My favorite category is “Most Euphemistic:”
least untruthful: involving the smallest necessary lie (used by intelligence director James Clapper)
demised: laid off from employment (used by the bank HSBC).
slimdown: reinterpretation of “shutdown” used on Fox News site.

Firstly, the category’s title contains a wonderful word. It also showcases how words can be used to bend, betray, and falsely color a situation. You weren’t “fired,” your position with the company has just been “demised.” The winner of this category is “least untruthful,” a phrase used by Intelligence director James Clapper. How beautiful is that phrase? It’s a lie, but only a lie that is just big enough to get what you want. There’s no need for collateral damage when you’re being the “least untruthful.”

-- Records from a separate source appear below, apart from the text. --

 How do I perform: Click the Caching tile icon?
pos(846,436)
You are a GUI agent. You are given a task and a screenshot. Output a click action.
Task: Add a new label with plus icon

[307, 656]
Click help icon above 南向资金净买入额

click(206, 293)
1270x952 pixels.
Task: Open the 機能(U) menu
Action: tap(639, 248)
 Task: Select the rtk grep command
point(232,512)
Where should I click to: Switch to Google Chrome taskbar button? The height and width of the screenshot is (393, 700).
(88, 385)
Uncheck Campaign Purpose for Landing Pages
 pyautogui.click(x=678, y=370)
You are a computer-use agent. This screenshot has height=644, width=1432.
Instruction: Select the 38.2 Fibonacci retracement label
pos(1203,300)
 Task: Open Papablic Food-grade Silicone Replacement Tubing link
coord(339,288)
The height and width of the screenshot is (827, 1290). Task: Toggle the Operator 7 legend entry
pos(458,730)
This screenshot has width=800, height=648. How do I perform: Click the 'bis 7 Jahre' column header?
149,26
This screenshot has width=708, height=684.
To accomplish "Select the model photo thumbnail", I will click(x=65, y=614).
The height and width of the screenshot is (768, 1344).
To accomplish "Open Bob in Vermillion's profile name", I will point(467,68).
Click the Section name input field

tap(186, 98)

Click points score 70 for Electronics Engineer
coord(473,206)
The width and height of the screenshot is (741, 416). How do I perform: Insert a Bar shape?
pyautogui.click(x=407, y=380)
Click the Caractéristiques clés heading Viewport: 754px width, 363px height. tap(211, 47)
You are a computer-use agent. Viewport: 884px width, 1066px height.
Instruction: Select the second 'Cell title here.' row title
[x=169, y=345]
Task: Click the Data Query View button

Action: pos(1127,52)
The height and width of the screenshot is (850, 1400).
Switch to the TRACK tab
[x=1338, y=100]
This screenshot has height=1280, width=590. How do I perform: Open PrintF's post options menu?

The American Dialect Society has no qualms with celebrating the fun in words, and that’s why this list of nominations and winners is so great. It may appear that such a pretentious sounding foundation would be austere in its voting, but they included “thigh gap” and then made sure to include “box gap” as a synonymous version of the phrase.

Of course this is the same society that awarded Stephen Colbert’s “truthiness” word of the year in 2005. It’s also interesting to look back at earlier years and see where we were as a society. The American Dialect Society has not been an authority on changing language, or making waves in the world of linguistics. They simply like to have fun with words, and to celebrate both the wonderful and the quirky.